→ **Aim of the task**
Could you repeat the whole listing below exactly, omitting any picture it holds?
━━━ Material provided
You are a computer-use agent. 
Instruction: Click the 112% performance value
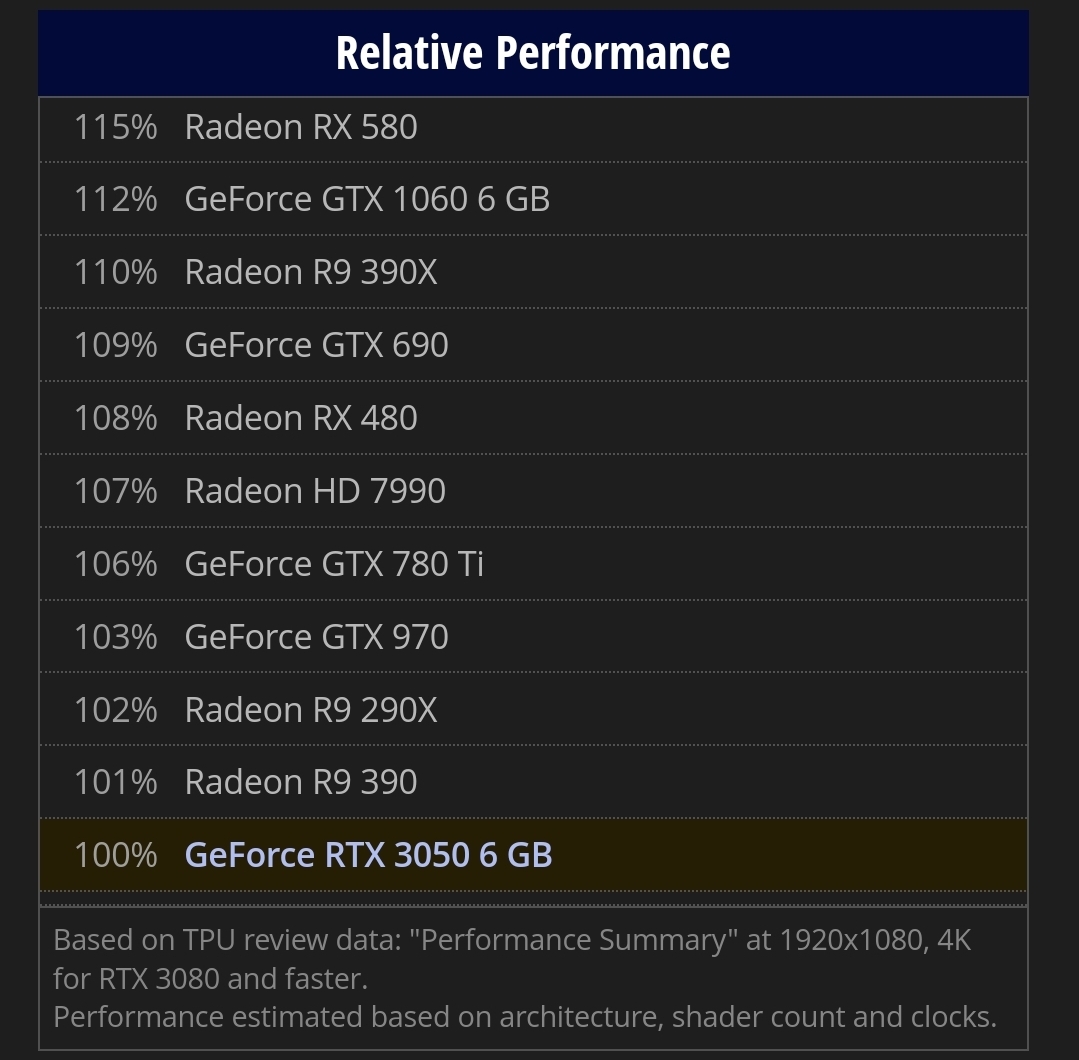pyautogui.click(x=116, y=200)
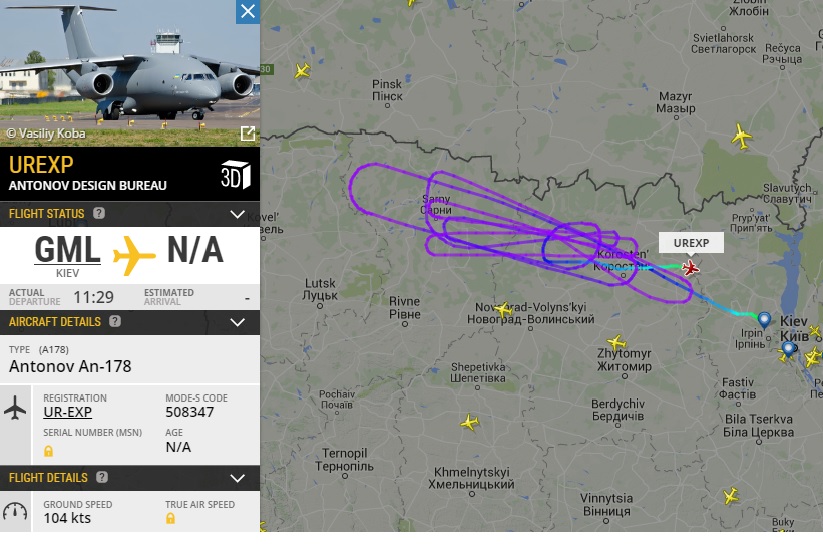
Task: Select yellow aircraft near Zhytomyr
Action: pyautogui.click(x=616, y=343)
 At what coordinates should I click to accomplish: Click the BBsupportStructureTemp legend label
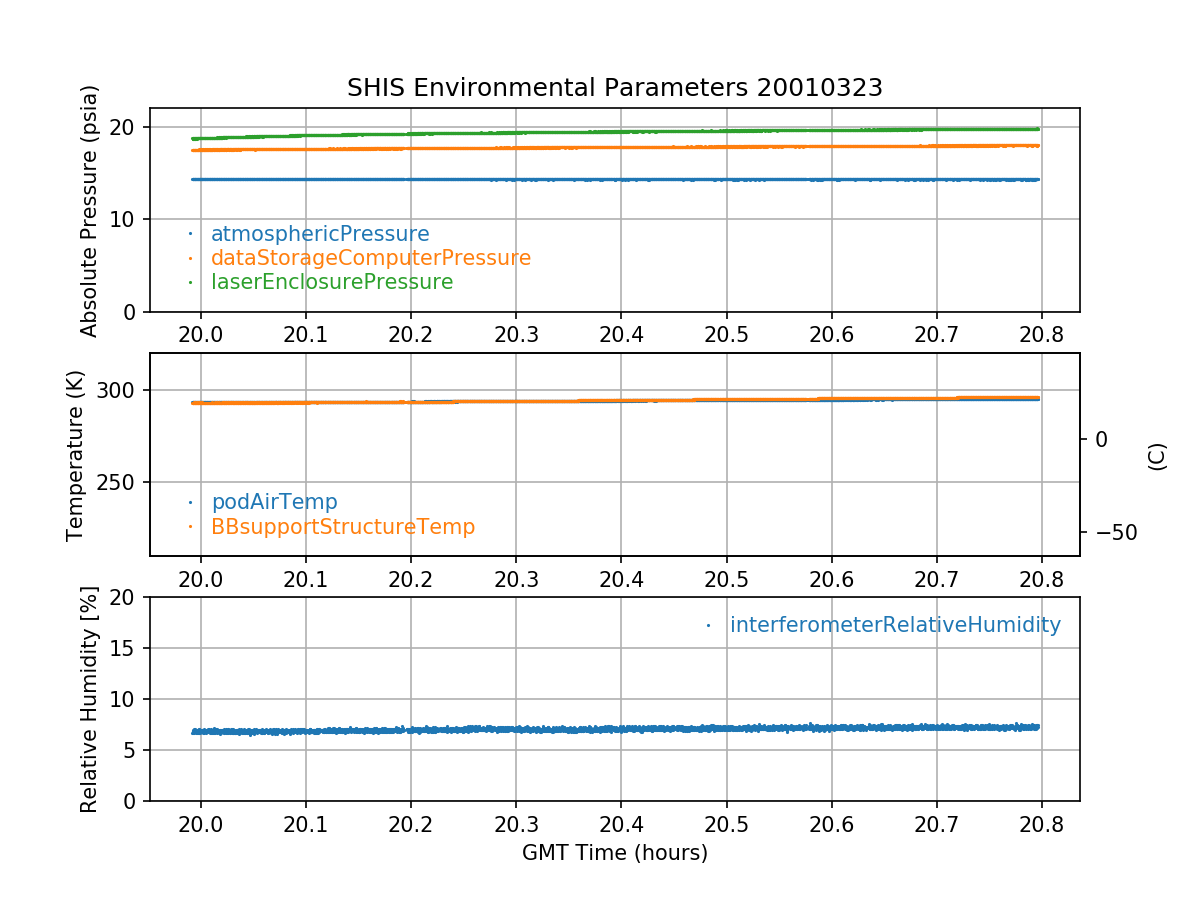343,526
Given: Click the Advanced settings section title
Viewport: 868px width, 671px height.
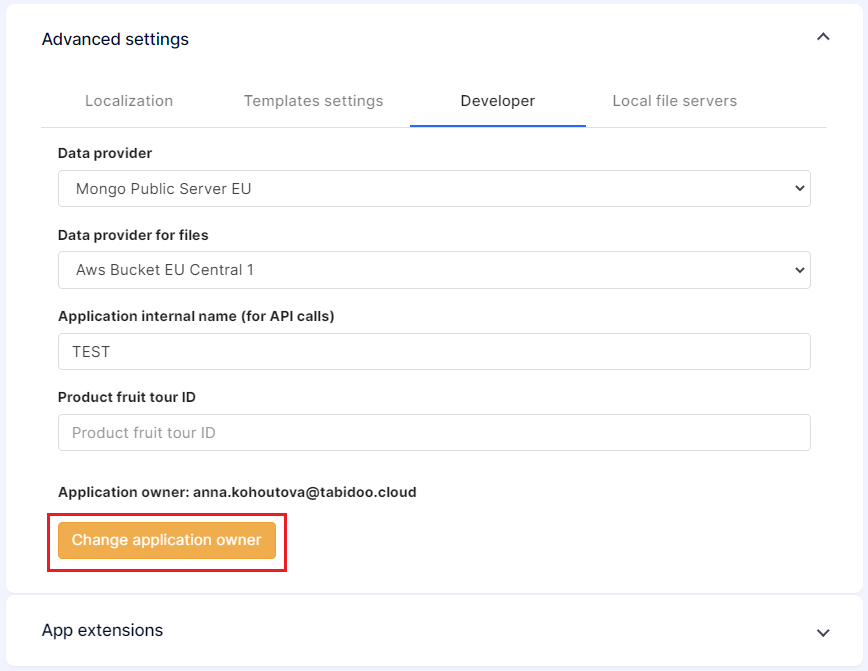Looking at the screenshot, I should tap(115, 39).
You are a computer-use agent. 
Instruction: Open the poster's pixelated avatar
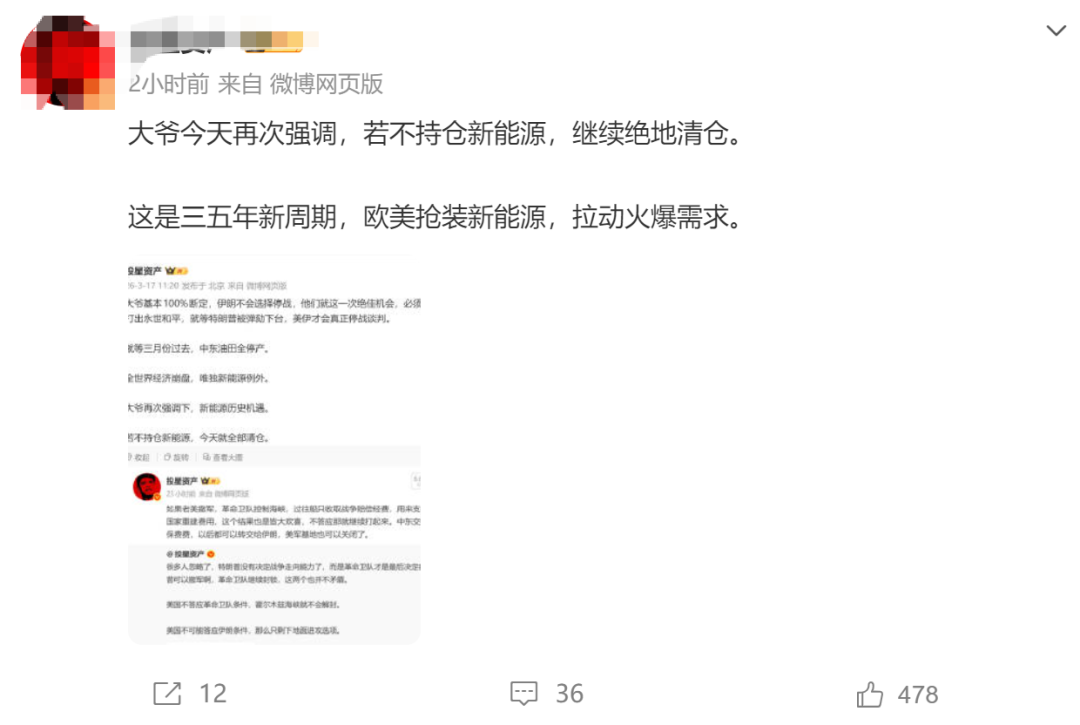click(x=68, y=63)
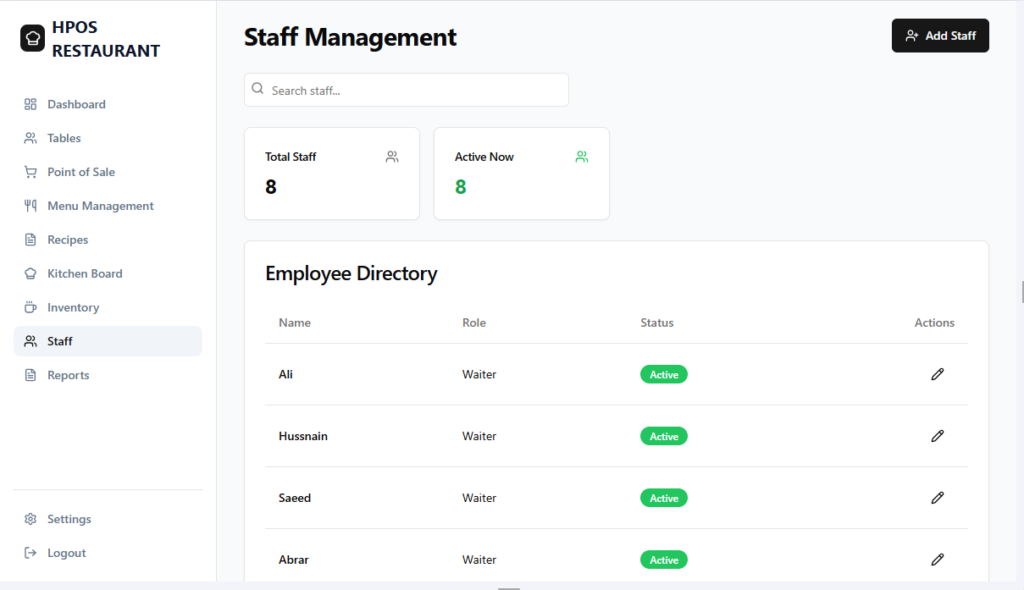Viewport: 1024px width, 590px height.
Task: Select the Recipes document icon
Action: [x=30, y=239]
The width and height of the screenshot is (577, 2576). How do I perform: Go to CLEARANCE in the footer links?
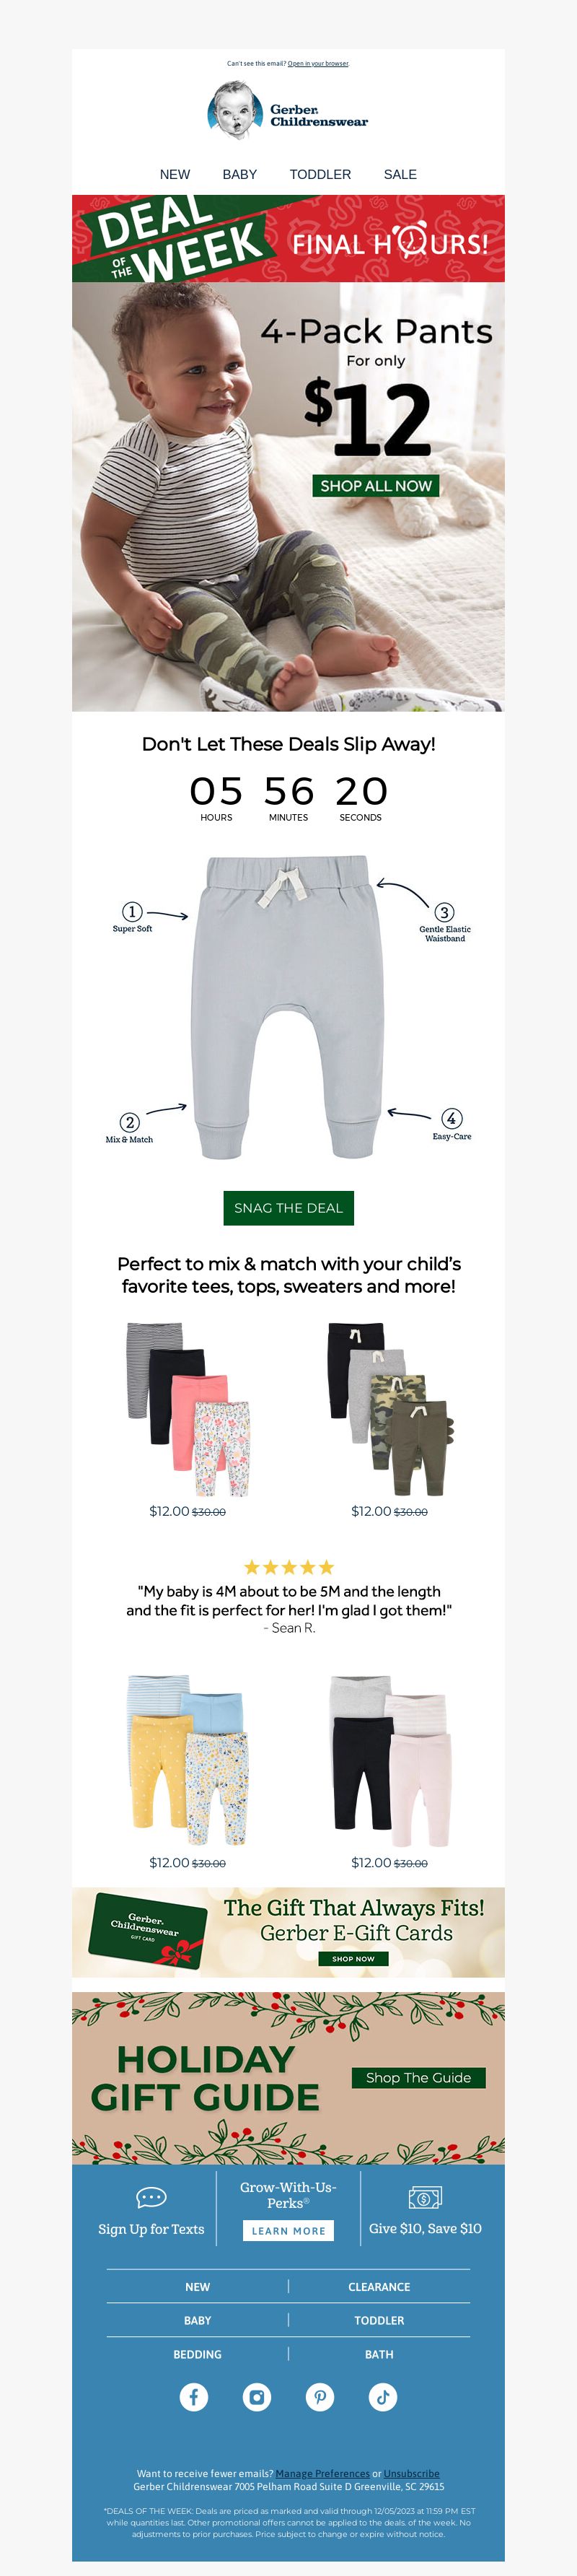tap(379, 2287)
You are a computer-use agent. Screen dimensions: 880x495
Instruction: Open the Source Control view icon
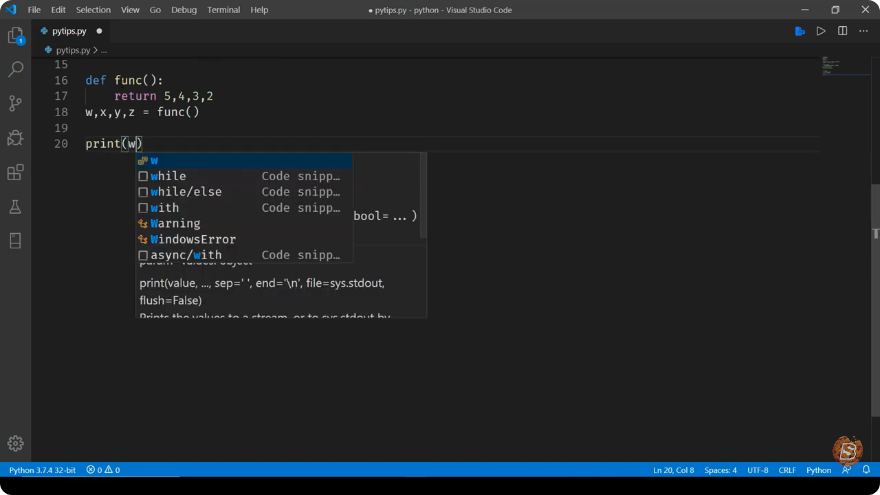(15, 103)
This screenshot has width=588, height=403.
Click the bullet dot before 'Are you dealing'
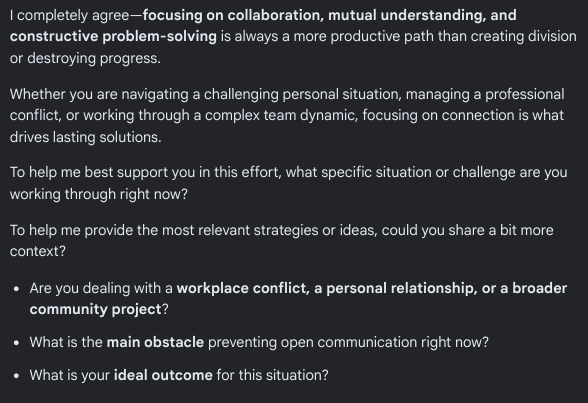(x=16, y=289)
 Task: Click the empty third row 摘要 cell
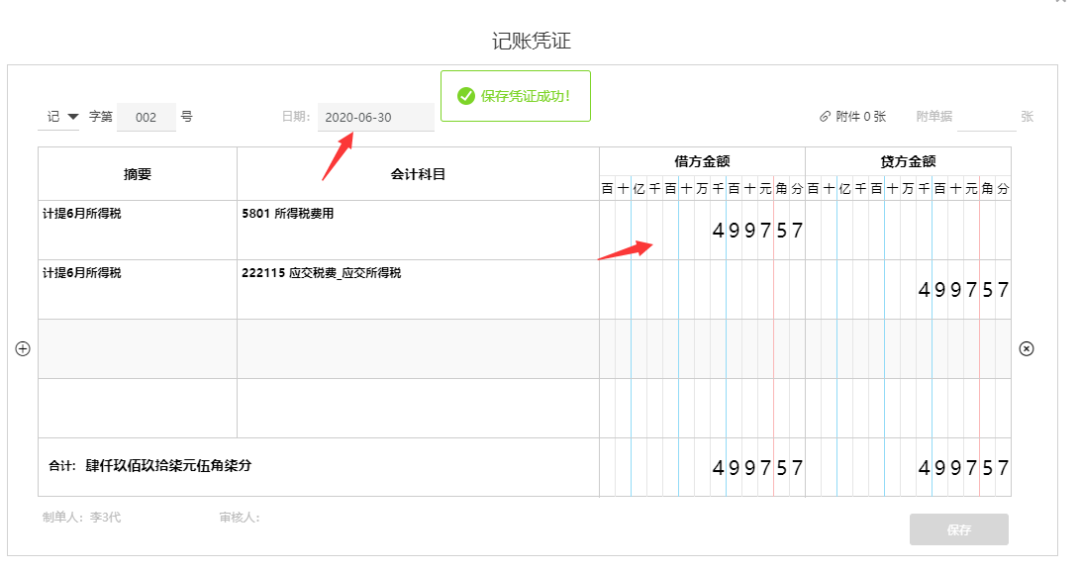(x=137, y=349)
━━━━━━
→ **Solved exercise**
You are a computer-use agent. 
Instruction: Click the 112% performance value
pyautogui.click(x=116, y=200)
Task: Select yellow aircraft near Zhytomyr
Action: pyautogui.click(x=616, y=343)
 At what coordinates should I click to accomplish: Click the BBsupportStructureTemp legend label
343,526
Given: Click the Advanced settings section title
Viewport: 868px width, 671px height.
Looking at the screenshot, I should tap(115, 39).
You are a computer-use agent. 
Instruction: Open the poster's pixelated avatar
click(x=68, y=63)
Viewport: 1024px width, 590px height.
Task: Select the Recipes document icon
Action: [x=30, y=239]
The width and height of the screenshot is (577, 2576). How do I perform: Go to CLEARANCE in the footer links?
tap(379, 2287)
You are a computer-use agent. Screen dimensions: 880x495
Instruction: Open the Source Control view icon
(15, 103)
This screenshot has width=588, height=403.
Click the bullet dot before 'Are you dealing'
(x=16, y=289)
 Task: Click the empty third row 摘要 cell
(x=137, y=349)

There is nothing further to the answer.